3. Votre « contre »-proposition

Jugeant que la ville n’est pas prête, vous annoncez pour l’avenir une « consultation » et des efforts de votre part pour obtenir plus de subventions de la part de l’État et de la Métropole.

Le contenu de votre lettre montre surtout que vous n’avez pas fait diligence pour appliquer les décisions municipales du 10 octobre et métropolitaine du 12 novembre 2018. Dans les 8 pages de votre lettre, non seulement vous ne trouvez pas quelques lignes à consacrer au mesures d’aide aux usagers de véhicules Crit’Air 5 déjà décidées il y a 6 mois par la Métropole, dont vous affirmez sans plus de précisions qu’elles sont insuffisantes (pour mémoire, jusqu’à 4000 euros en aide de l’État cumulable avec 5000 euros d’aide de la Métropole pour un véhicule neuf ou d’occasion), non seulement vous n’évoquez aucune aide complémentaire de la part de la Ville ni de la Région, mais en outre vous avouez incidemment, en appelant à « se faire connaître de vous » les propriétaires des véhicules Crit’Air 5, que vous n’avez même pas commencé à les contacter, alors que vous n’aviez qu’à leur écrire l’an dernier, les adresses des titulaires des cartes grises correspondantes étant connues des services préfectoraux.

Il vous est donc facile de prétendre que « la ville n’est pas prête » : vous n’avez rien fait pour qu’elle le soit. Aucune des mesures venant spontanément à l’esprit lors de notre vote municipal du 10 octobre (autopartage, minibus ou taxis à la demande, négociations avec la RATP et le Grand Orly Seine Bièvre pour accroitre le nombre de bus et de Valouettes, régulation du trafic sur les axes traversant Villejuif donnant la priorité aux transports en commun, etc.) n’a manifestement été travaillée depuis le 10 octobre dernier.

Nous sommes à 3 mois de l’échéance, près de 6 mois se sont écoulés depuis ce mandat municipal du 10 octobre et, tel une Première ministre anglaise au bord du Brexit, vous renvoyez la balle vers d’hypothétiques nouvelles négociations, alors que le Comité de Pilotage de la Métropole travaillait avec les maires depuis décembre 2017 !

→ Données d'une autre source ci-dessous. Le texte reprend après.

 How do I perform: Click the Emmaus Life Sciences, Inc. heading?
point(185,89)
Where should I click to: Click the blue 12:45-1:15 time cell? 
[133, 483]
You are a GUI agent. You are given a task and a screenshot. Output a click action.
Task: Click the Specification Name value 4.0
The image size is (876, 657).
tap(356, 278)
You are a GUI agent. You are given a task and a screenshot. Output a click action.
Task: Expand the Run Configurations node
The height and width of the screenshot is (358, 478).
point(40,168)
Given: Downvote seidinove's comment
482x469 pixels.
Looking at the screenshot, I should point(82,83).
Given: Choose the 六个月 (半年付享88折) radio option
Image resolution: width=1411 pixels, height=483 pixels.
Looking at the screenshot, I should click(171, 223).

Quant à votre promesse de « consultation », nous ne saurions que vous approuver s’il s’agit d’accélérer la transition vers des modes de déplacement doux ou collectifs. C’est ainsi que Mme Gandais avait procédé en 2015 pour la mise en place du Pan vélo, adopté à l’unanimité du Conseil municipal après plusieurs séances publiques de travail !

Mais il serait illogique d’en faire un processus décisionnel : la décision de créer ou non la ZFE étendue à la Petite couronne (Paris est déjà engagé) ne peut concerner que l’ensemble des villes de la Petite couronne ! Elle a été prise par le Conseil de la Métropole.

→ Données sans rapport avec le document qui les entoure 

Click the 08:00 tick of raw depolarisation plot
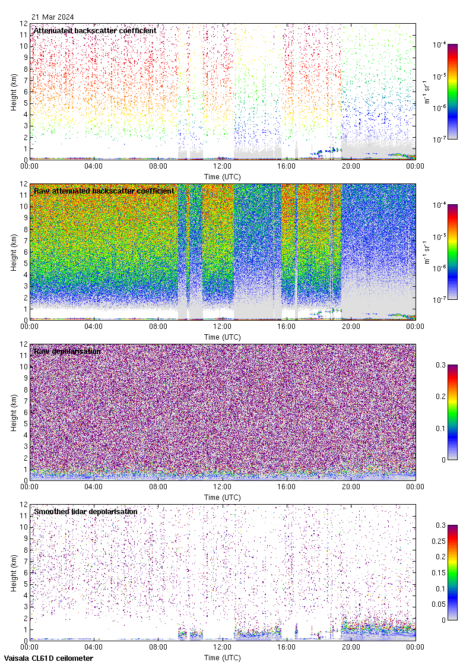Screen dimensions: 463x665 click(158, 486)
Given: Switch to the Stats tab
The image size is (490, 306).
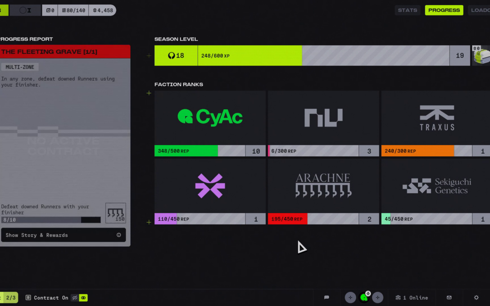Looking at the screenshot, I should point(407,10).
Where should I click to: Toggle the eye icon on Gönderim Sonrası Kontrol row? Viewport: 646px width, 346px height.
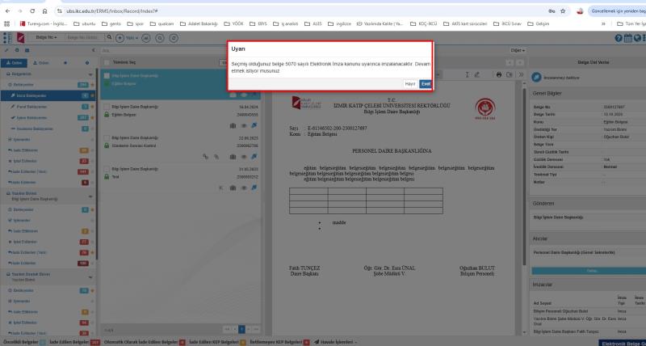[244, 156]
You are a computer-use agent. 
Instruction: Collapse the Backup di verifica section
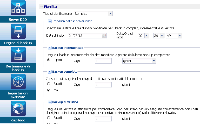[50, 102]
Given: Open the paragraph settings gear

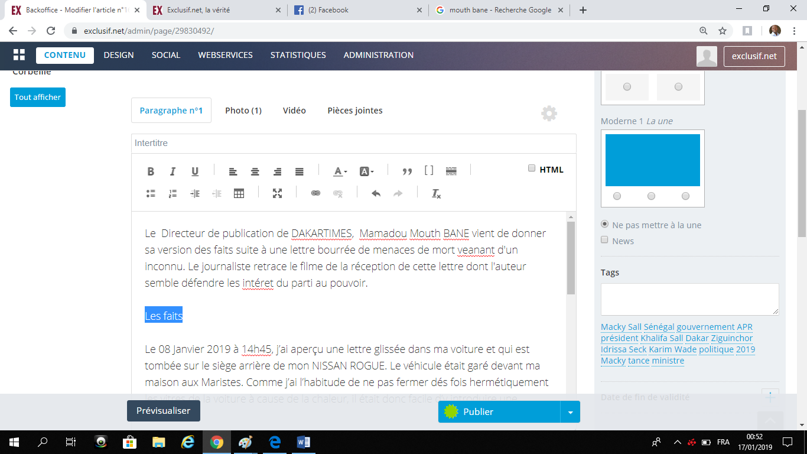Looking at the screenshot, I should tap(549, 114).
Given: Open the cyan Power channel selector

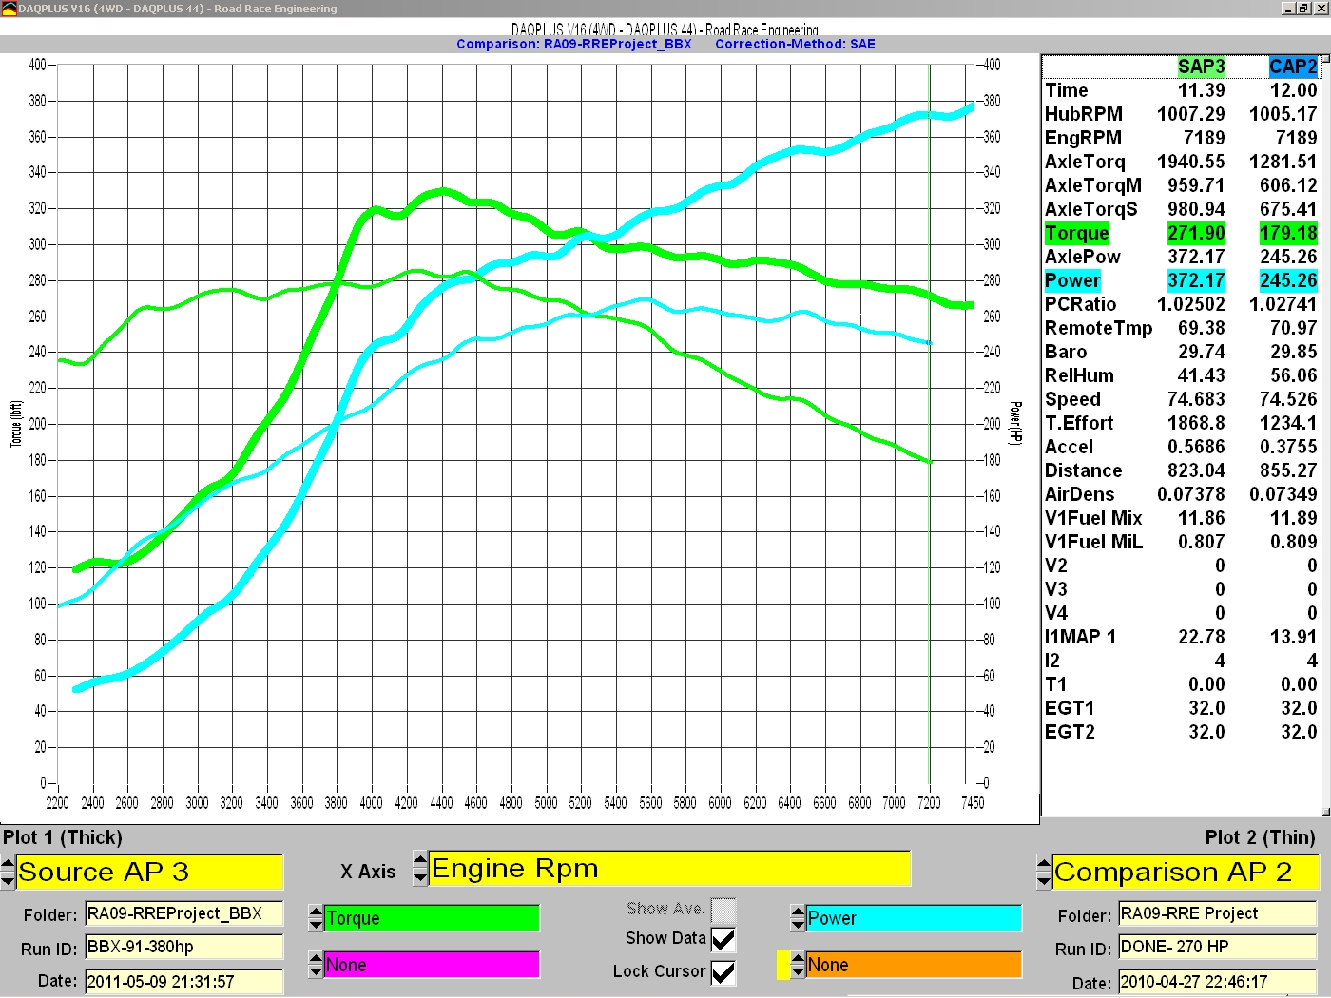Looking at the screenshot, I should tap(914, 918).
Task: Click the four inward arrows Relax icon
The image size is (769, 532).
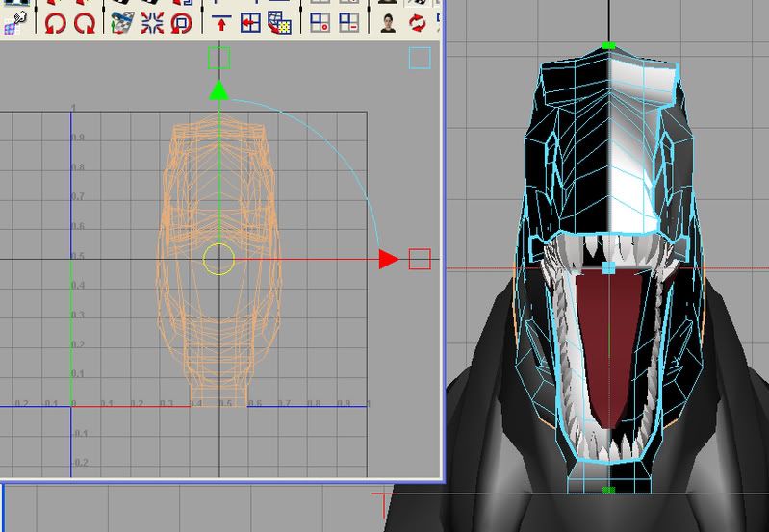Action: coord(149,22)
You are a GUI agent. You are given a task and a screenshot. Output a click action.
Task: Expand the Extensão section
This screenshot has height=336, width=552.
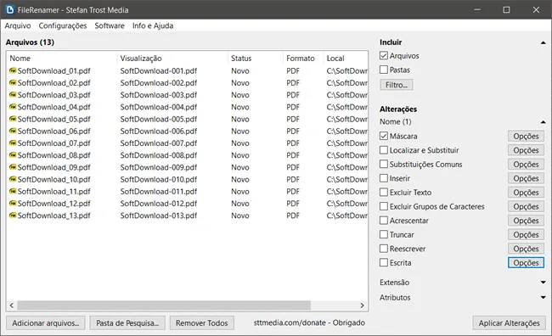coord(544,283)
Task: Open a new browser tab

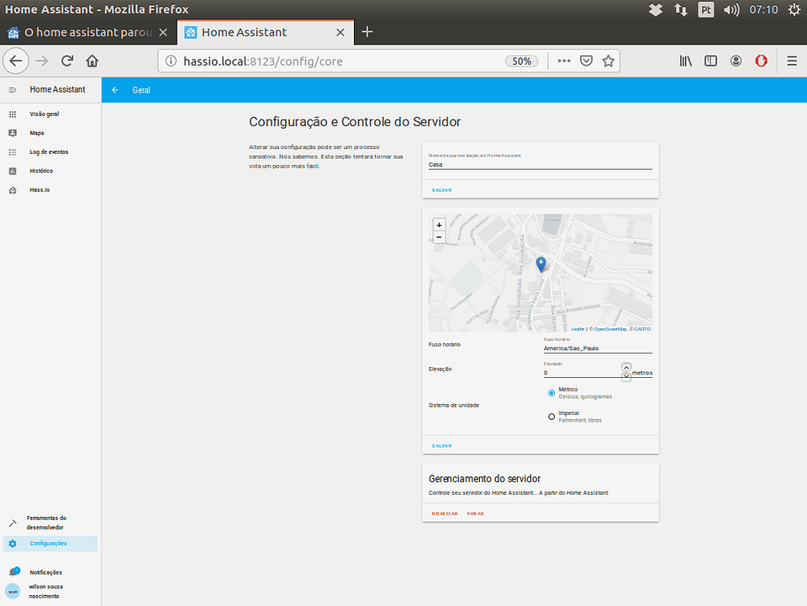Action: (367, 32)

Au contraire, une ville isolée prenant une décision contraire commettrait une double inconséquence :
-  Ses véhicules, cernés par d’autres villes de la ZFE, ne pourraient sortir de la ville.
-  En revanche, les microparticules émises, poussées par les vents, se répendraient sur les autres villes. La pollution ignore les frontières municipales !

Certes, les particules émises par les moteurs diesel tuent principalement à une distance de 100 mètres de l’endroit où elles ont été émises (et prioritairement les petits enfants). C’est d’ailleurs pourquoi nous avions tant insisté, lors de l’élaboration du PLU, pour interdire de construire logements ou écoles à moins de 100 mètres de l’autoroute A6.

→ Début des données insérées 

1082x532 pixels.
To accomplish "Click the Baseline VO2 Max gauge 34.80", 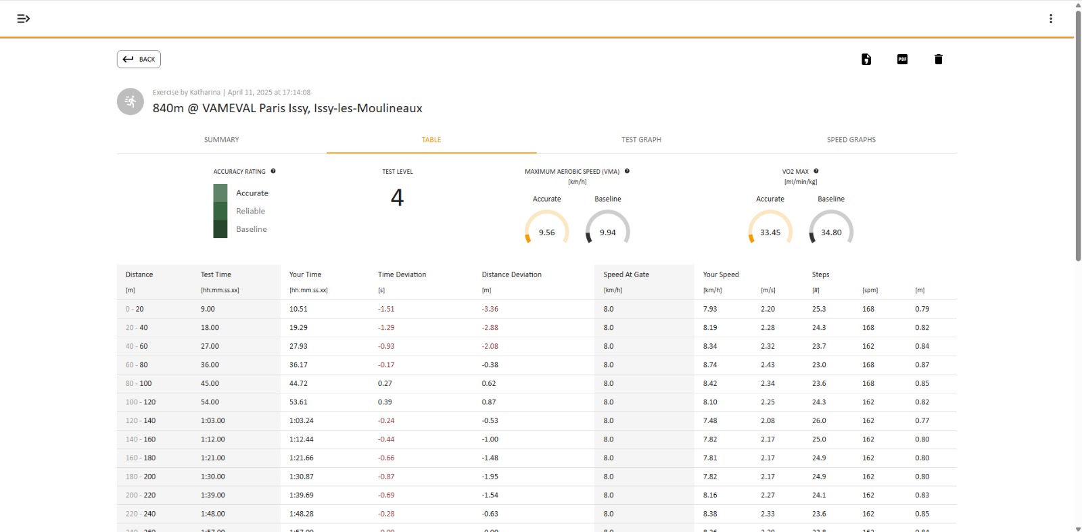I will click(831, 228).
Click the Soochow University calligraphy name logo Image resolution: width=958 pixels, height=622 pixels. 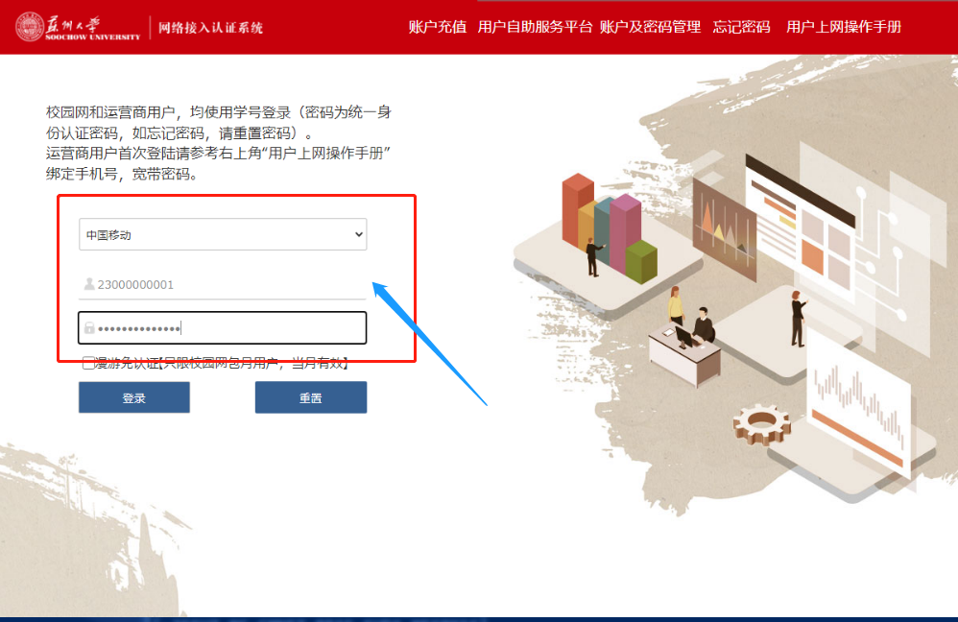[93, 28]
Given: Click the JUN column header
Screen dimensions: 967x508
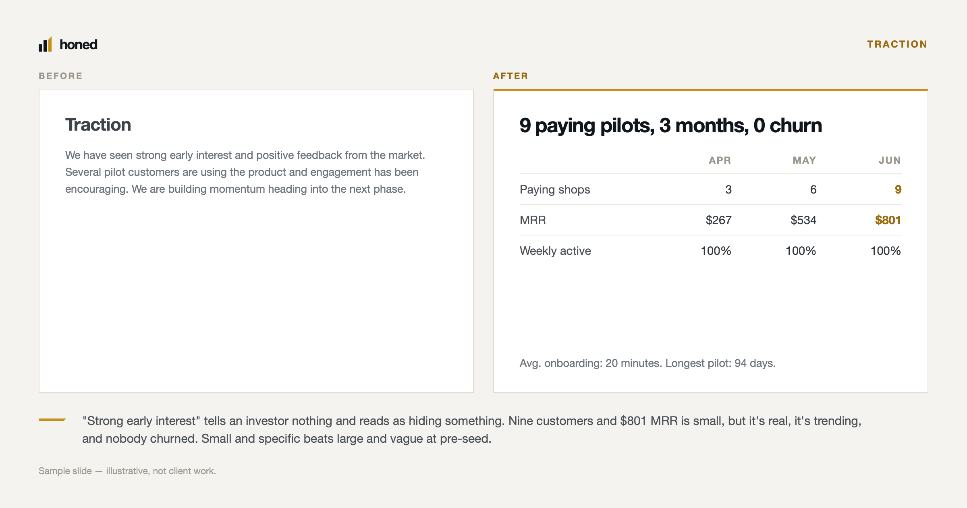Looking at the screenshot, I should tap(890, 160).
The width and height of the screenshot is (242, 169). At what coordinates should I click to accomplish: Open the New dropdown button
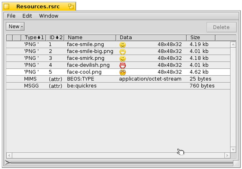point(15,27)
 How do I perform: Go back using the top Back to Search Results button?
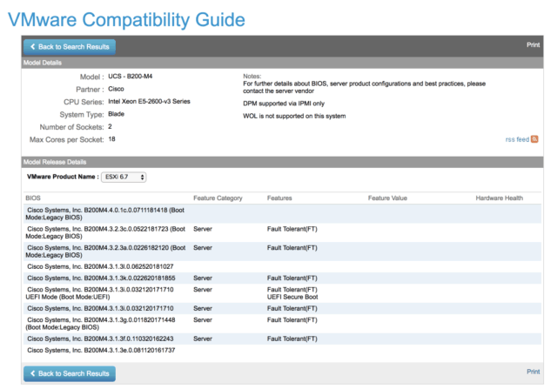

Les centaines de morts qui résulteraient de votre retard à mettre en œuvre la ZFE seront principalement villejuifoises, mais humainement parlant ce n’est pas une raison. Politiquement parlant, nous espérons que cette responsabilité vous fera réfléchir.

Écoutez, Monsieur le Maire, l’appel des dizaines de milliers d’adolescents qui défilent dans la Métropole pour demander aux adultes responsables de respecter leur droit constitutionnel à un environnement sain !

Dans l’attente d’une réponse favorable au prochain conseil municipal, je vous prie d’agréer, Monsieur le maire, l’expression de ma considération distinguée.

*****

Quelques compléments.

* Certains répondent : commençons par les navires qui polluent ! Evidemment, le trafic des paquebots sur la Bièvre ne nous pollue pas beaucoup, mais là aussi on progresse, il était temps.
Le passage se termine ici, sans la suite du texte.